Born: 29 May 1901, New Zealand
Died: 29 December 1992
Country most active: New Zealand
Also known as: NA
This biography has been re-published in full with permission. Licensed by Manatū Taonga Ministry for Culture and Heritage for re-use under the Creative Commons Attribution-NonCommercial 3.0 New Zealand Licence. This biography, written by Jane Malthus, was first published in the Dictionary of New Zealand Biography in 2000.
Avice Maud Bowbyes was born on 29 May 1901 at Kaikōura, the only child of Elizabeth Maud Glanville and her husband, Alfred Clarence Bowbyes, a schoolteacher. Avice spent her early life in Christchurch, where her father became principal of Hornby School. She attended Christchurch Girls’ High School and then spent 1919 as a probationary teacher at Christchurch West District High School. When she became a student for the diploma in home science at the University of Otago in 1920, Avice already held a teacher’s needlework diploma from the City and Guilds of London Institute, as well as first-class passes in cookery, needlework and dressmaking. She completed her diploma in 1922.
In 1923 Avice was employed as an assistant in the university’s Faculty of Home Science, teaching needlework, dressmaking, textiles, and home planning and furnishing under the guidance of Professor Ann Gilchrist Strong and Gladys McGill, both Americans. In 1927–28 she studied for a BSc at Teachers’ College, Columbia University, New York, and in 1929 she was appointed Head of the Clothing Department in the Faculty of Home Science in Dunedin, a post she was to occupy for 32 years. Her regal appearance in the front row of faculty photographs was always immaculate, testament to the high standards she maintained for herself and exacted from her students. She never married, and was always known as Miss Bowbyes in the faculty.
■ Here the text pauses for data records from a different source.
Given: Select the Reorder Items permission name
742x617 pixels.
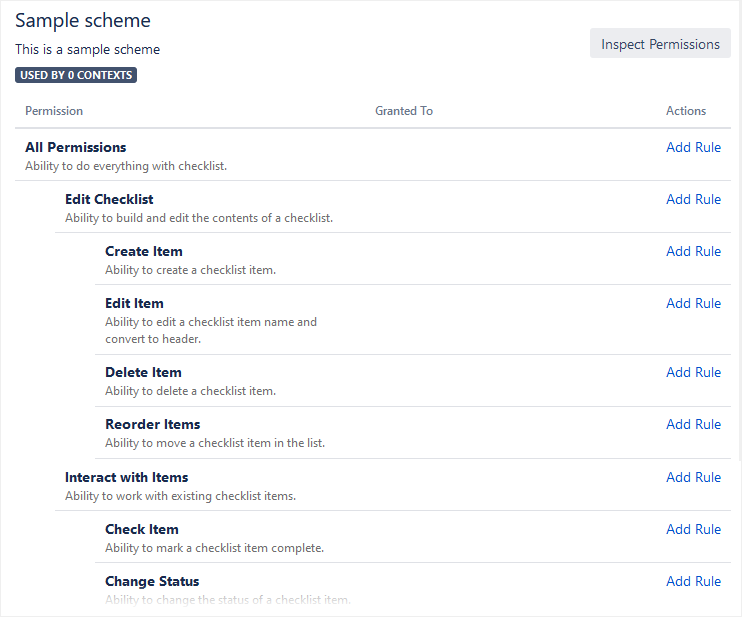Looking at the screenshot, I should pos(152,424).
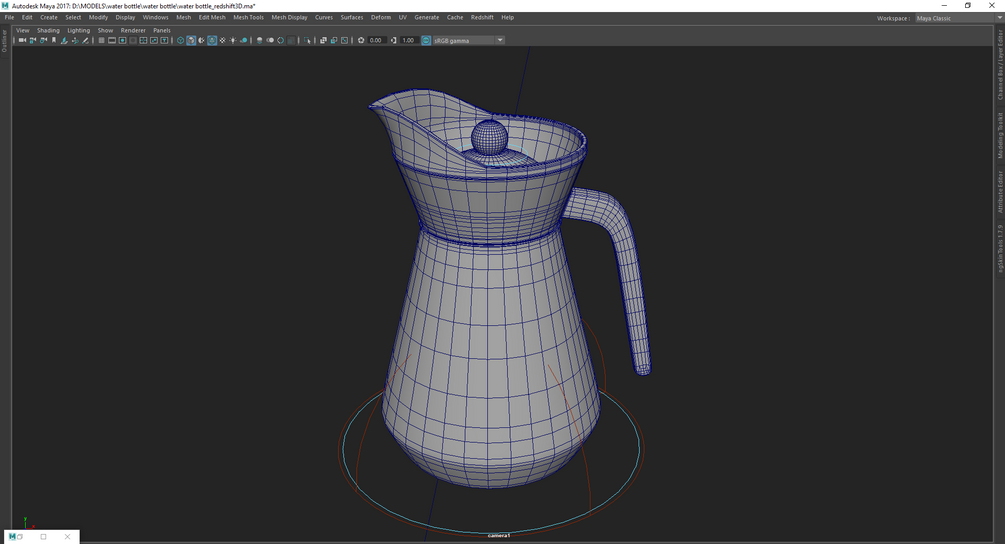Click the gamma value field 1.00
Image resolution: width=1005 pixels, height=544 pixels.
point(408,40)
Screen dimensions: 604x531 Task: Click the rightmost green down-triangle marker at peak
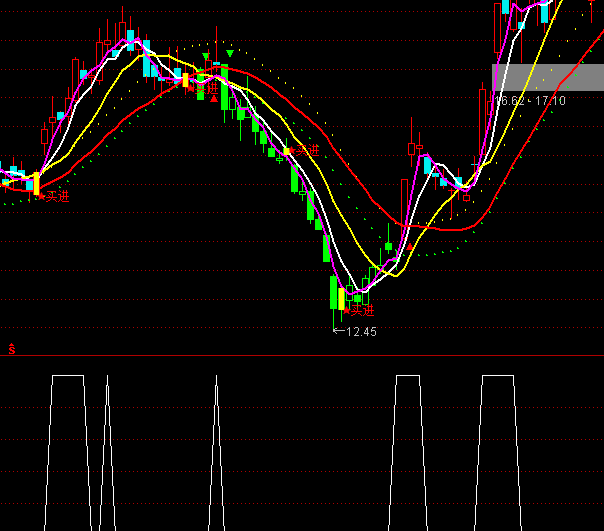coord(231,52)
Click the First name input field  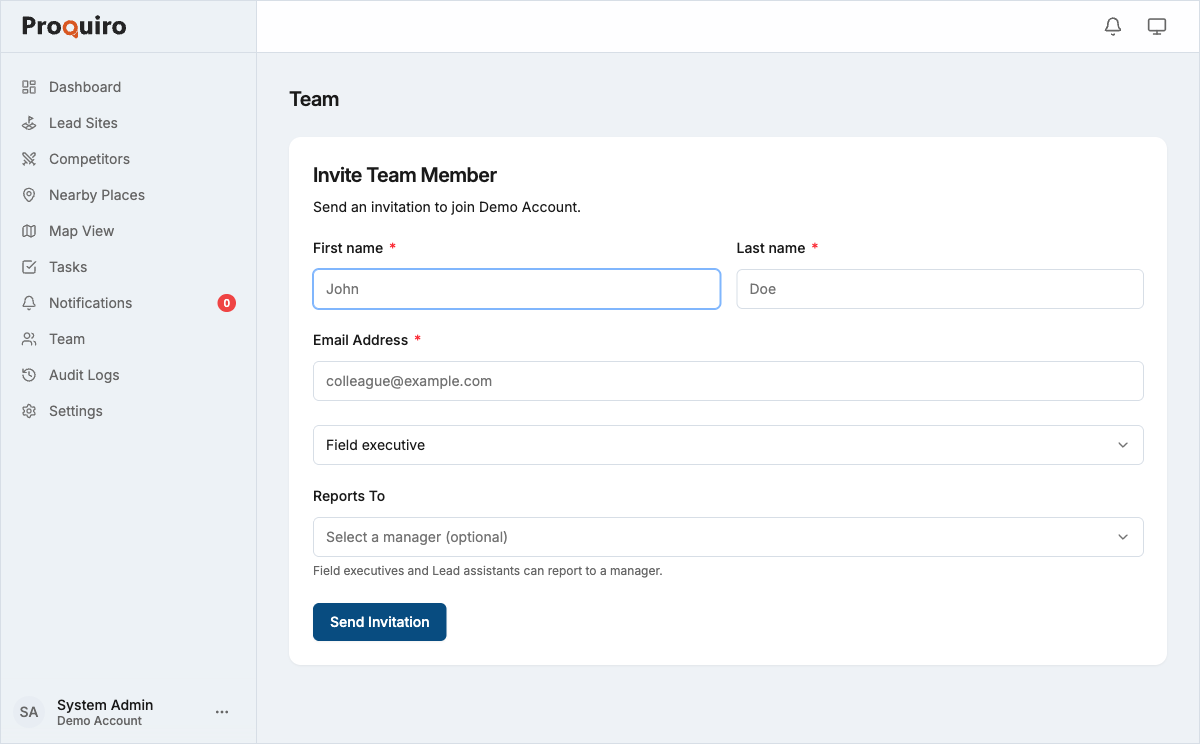[516, 288]
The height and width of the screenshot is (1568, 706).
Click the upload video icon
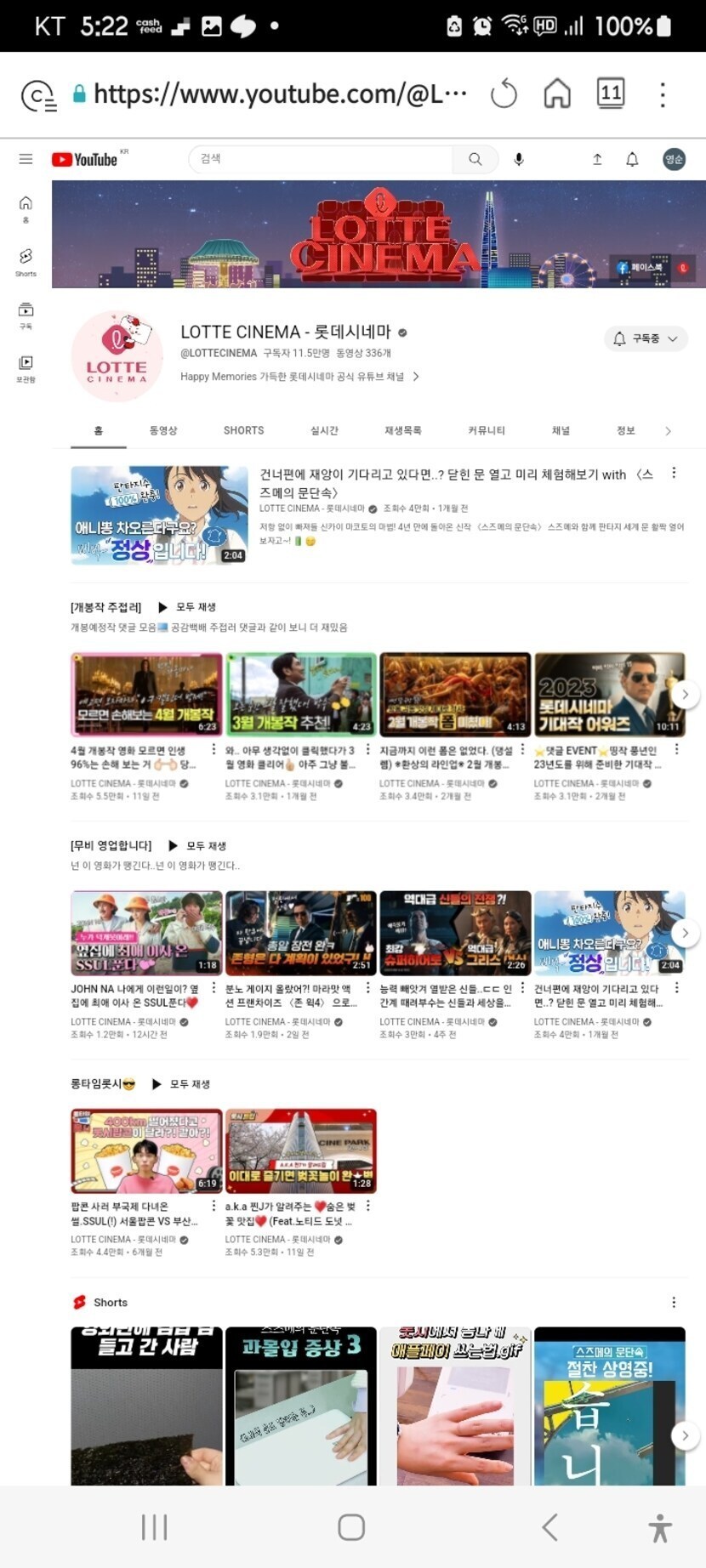coord(597,159)
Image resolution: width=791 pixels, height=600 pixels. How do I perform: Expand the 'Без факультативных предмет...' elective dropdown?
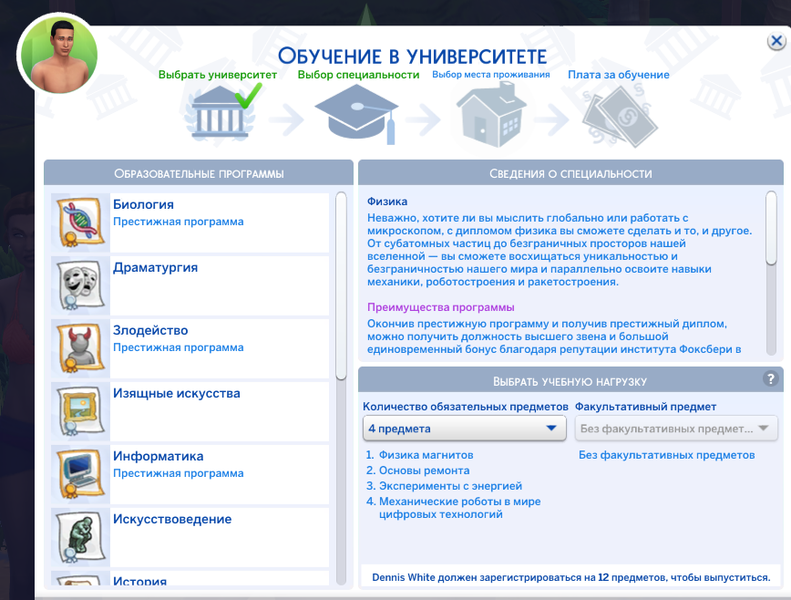coord(676,429)
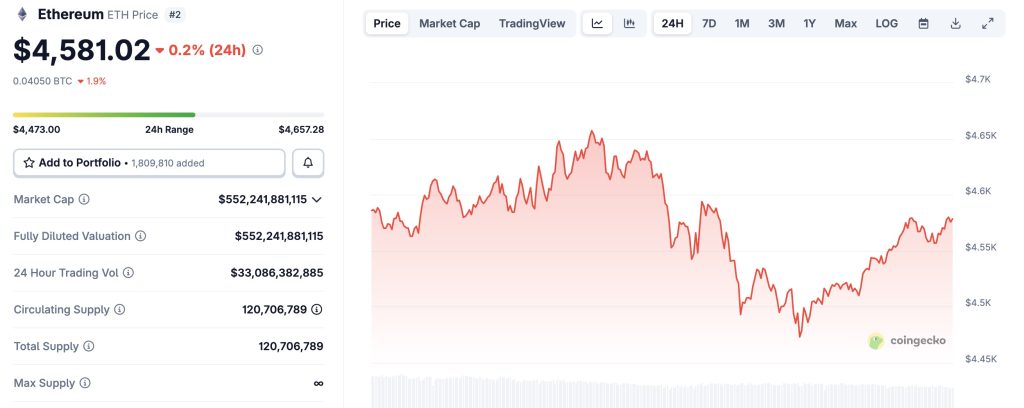Screen dimensions: 1024x408
Task: Select Max time range button
Action: (x=845, y=23)
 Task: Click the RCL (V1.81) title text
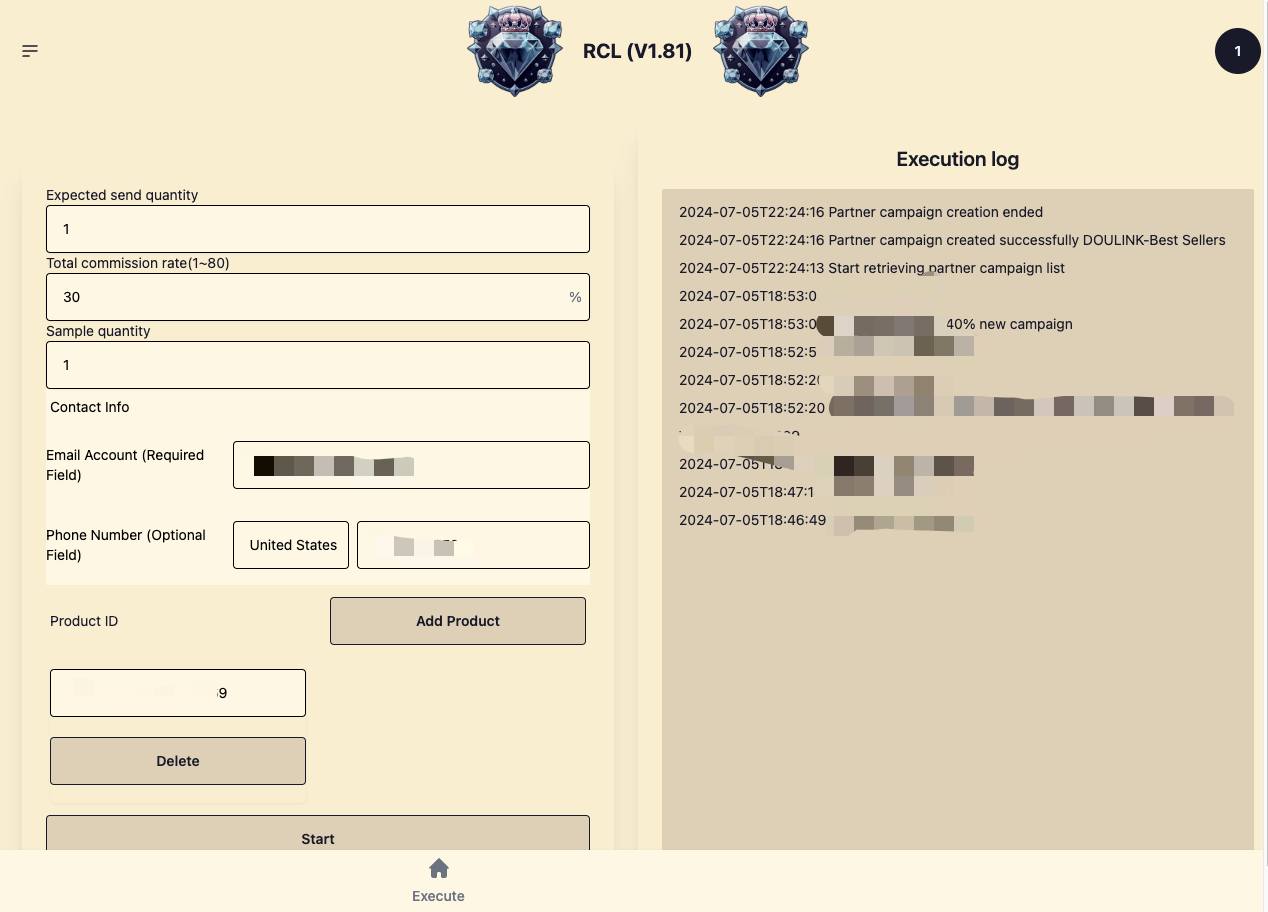tap(637, 51)
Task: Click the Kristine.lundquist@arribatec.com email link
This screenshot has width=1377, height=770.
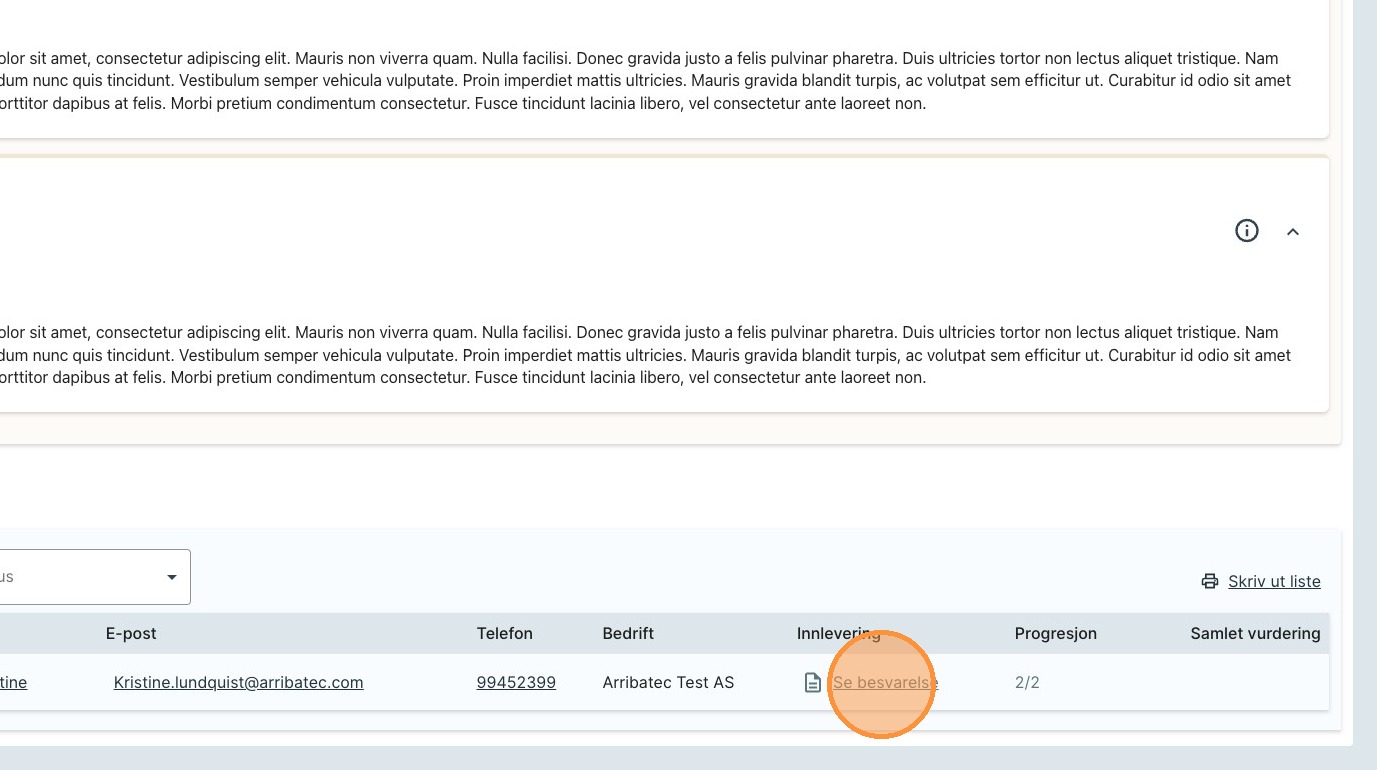Action: pos(238,683)
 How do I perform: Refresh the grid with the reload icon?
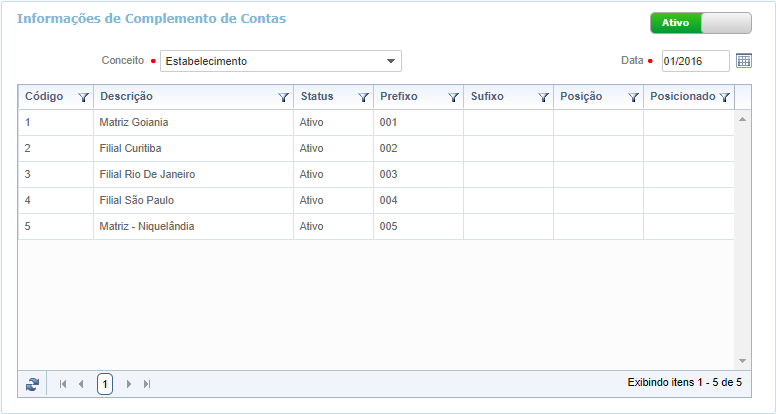point(33,384)
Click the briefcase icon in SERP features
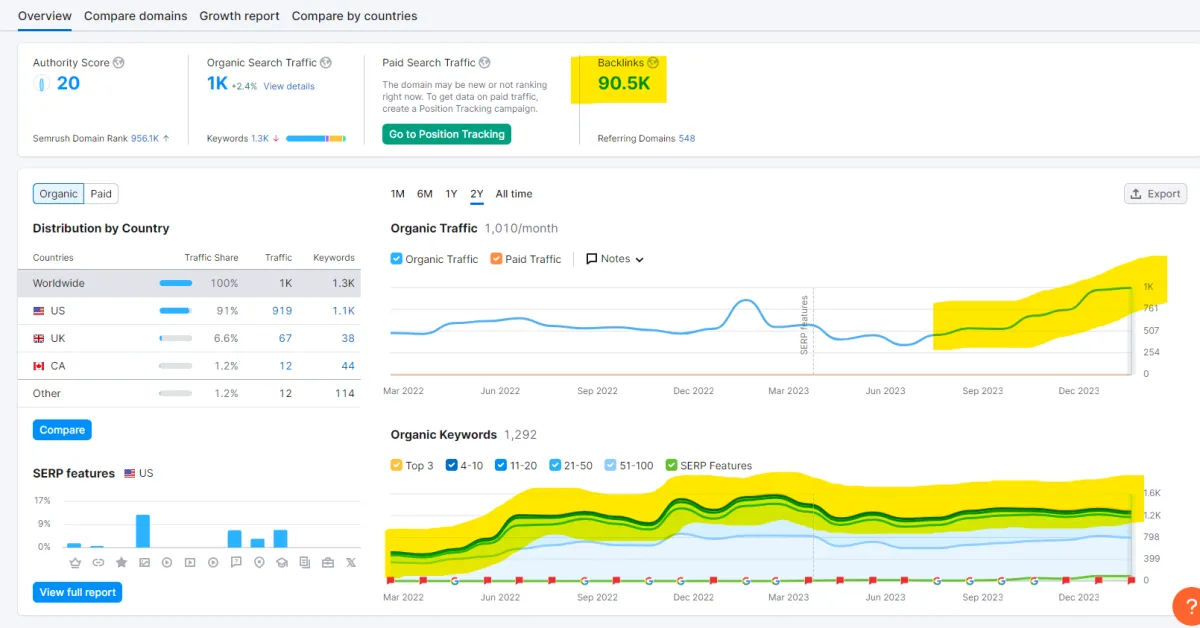 (327, 563)
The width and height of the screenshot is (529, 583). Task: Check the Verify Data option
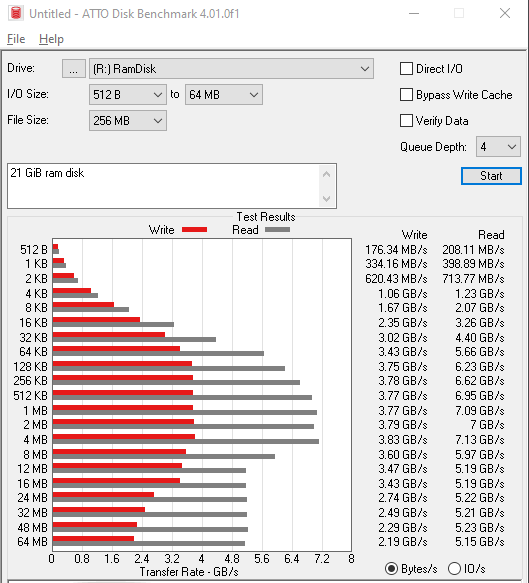[x=406, y=121]
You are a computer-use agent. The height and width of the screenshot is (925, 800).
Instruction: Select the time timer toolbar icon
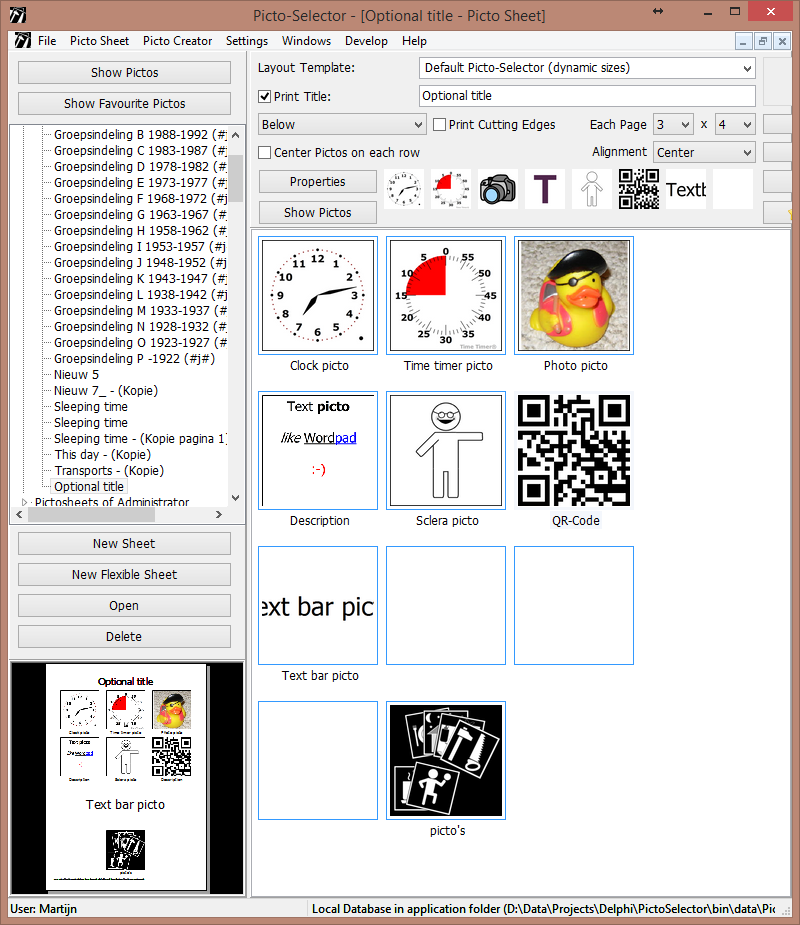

Further study leave in 1935 allowed Bowbyes to complete an MA at Columbia University. During the 1930s and 1940s, she taught undergraduates dressmaking and design, house planning and home furnishing, and the history of furniture. She also gave illustrated lectures to women throughout Otago as part of Ann Strong’s initiative to establish a rural adult education service, taught sewing to groups of unemployed, and wrote a syllabus for secondary school clothing classes. She argued that students must be able to make intelligent, suitable and artistic decisions about clothes for themselves and others, and about furniture and furnishings for their future homes. In 1945 she criticised the current method of teaching pattern drafting in schools. Her alternative procedure enabled students to understand the relationship between the pattern and the shape of the human figure. Avice urged teachers to encourage in boys and girls the appreciation of art and love of beauty. She favoured an empirical approach to learning principles of design and suggested that schools create areas in classrooms, or model flats, where these principles could be applied.
Avice Bowbyes was an active member of the Otago University Association of Home Science Alumnae. She held office on its national executive (1951–54), representing the Faculty of Home Science, and was president of the Dunedin branch (1944–46). At the 1947 refresher course for alumnae she gave talks on house planning and furnishing, upholstery fibres and fabrics, the furnishing budget, art elements in design, and the history of costume. Through the 1950s Bowbyes assisted the organisation’s fund-raising for the new home science student residence, Studholme Hall; she organised presentations of students’ dress designs, and as the students paraded in their designs she described each dress, talking of its development, techniques and finish.
Two sabbatical periods presented enjoyable opportunities for Bowbyes. In 1948–49 she visited tertiary institutions in England, Paris, Sweden and the United States to view clothing courses and discuss teaching methods, and in 1955–56 she spent six months at L’École de la Chambre syndicale de la couture parisienne. Provision of a press pass allowed her to view the designers’ new collections and enabled her to report on French fashion periodically for the Otago Daily Times for 20 years. She encouraged others to attend this school and revisited it herself after her retirement.
While fashion and fashion history were close to Avice’s heart all her life, she also published work on budgeting for clothing, creating basic patterns, and modern children’s clothing. She retired in 1961, but spent six years teaching couture tailoring at the Macdonald Institute, University of Guelph, Canada, from 1963; she then produced a publication on women’s tailoring.
Bowbyes returned to Dunedin in 1969. In the latter part of her life she pursued the goal of establishing a costume society similar to that in the United Kingdom. She did not succeed, but did raise awareness in museums and galleries of the value of costume and textile collections. She died at Dunedin on 29 December 1992, leaving a valuable collection of costume and fashion books to the University of Otago library, and a substantial sum to the Otago Museum to assist with upkeep of its costume collection.